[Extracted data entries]
*** Block opens ***

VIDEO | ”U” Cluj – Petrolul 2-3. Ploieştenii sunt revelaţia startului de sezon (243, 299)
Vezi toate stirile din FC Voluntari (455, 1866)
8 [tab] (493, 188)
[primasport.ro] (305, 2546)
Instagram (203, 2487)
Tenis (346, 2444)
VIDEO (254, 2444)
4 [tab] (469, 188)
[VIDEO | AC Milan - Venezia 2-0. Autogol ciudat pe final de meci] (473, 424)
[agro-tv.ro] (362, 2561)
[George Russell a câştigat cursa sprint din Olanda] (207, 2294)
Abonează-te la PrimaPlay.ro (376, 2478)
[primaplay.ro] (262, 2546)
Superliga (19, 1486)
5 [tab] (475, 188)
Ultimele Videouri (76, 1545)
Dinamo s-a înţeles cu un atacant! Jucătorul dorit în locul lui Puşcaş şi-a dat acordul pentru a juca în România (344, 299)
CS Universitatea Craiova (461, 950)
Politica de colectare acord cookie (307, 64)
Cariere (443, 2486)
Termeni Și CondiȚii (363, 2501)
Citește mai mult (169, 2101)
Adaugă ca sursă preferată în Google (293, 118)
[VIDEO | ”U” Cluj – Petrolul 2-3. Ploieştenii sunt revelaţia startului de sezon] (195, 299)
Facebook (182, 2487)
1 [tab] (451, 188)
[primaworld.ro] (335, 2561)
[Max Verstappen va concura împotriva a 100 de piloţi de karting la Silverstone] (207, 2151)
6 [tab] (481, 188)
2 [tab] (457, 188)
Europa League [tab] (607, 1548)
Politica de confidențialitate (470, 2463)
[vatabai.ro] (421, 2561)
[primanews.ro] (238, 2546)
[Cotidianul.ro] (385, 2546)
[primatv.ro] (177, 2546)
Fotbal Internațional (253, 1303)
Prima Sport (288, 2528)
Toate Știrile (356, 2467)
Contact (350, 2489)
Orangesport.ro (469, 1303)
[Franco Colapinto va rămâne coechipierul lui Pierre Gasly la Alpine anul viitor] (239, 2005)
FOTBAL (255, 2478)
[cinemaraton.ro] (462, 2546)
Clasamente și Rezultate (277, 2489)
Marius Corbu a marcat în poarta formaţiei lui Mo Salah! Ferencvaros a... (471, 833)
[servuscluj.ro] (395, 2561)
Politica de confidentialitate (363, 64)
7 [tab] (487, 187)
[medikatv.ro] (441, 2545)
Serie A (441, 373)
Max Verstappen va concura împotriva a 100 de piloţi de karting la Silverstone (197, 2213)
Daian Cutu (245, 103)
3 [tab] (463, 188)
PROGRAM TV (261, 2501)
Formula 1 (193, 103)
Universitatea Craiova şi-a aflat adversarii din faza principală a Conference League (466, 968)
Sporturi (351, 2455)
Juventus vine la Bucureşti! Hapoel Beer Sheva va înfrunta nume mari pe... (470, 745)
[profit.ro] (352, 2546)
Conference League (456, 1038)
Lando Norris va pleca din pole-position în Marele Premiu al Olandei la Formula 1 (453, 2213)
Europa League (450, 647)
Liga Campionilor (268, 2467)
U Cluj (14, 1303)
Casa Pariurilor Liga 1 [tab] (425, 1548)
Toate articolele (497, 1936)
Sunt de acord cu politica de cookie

*** Block closes ***

_About this task_
Using the entries above, repeat only the lines from the one containing "[VIDEO | AC" through the one containing "Ultimele Videouri (76, 1545)", end lines included.

_Exercise result_
[VIDEO | AC Milan - Venezia 2-0. Autogol ciudat pe final de meci] (473, 424)
[agro-tv.ro] (362, 2561)
[George Russell a câştigat cursa sprint din Olanda] (207, 2294)
Abonează-te la PrimaPlay.ro (376, 2478)
[primaplay.ro] (262, 2546)
Superliga (19, 1486)
5 [tab] (475, 188)
Ultimele Videouri (76, 1545)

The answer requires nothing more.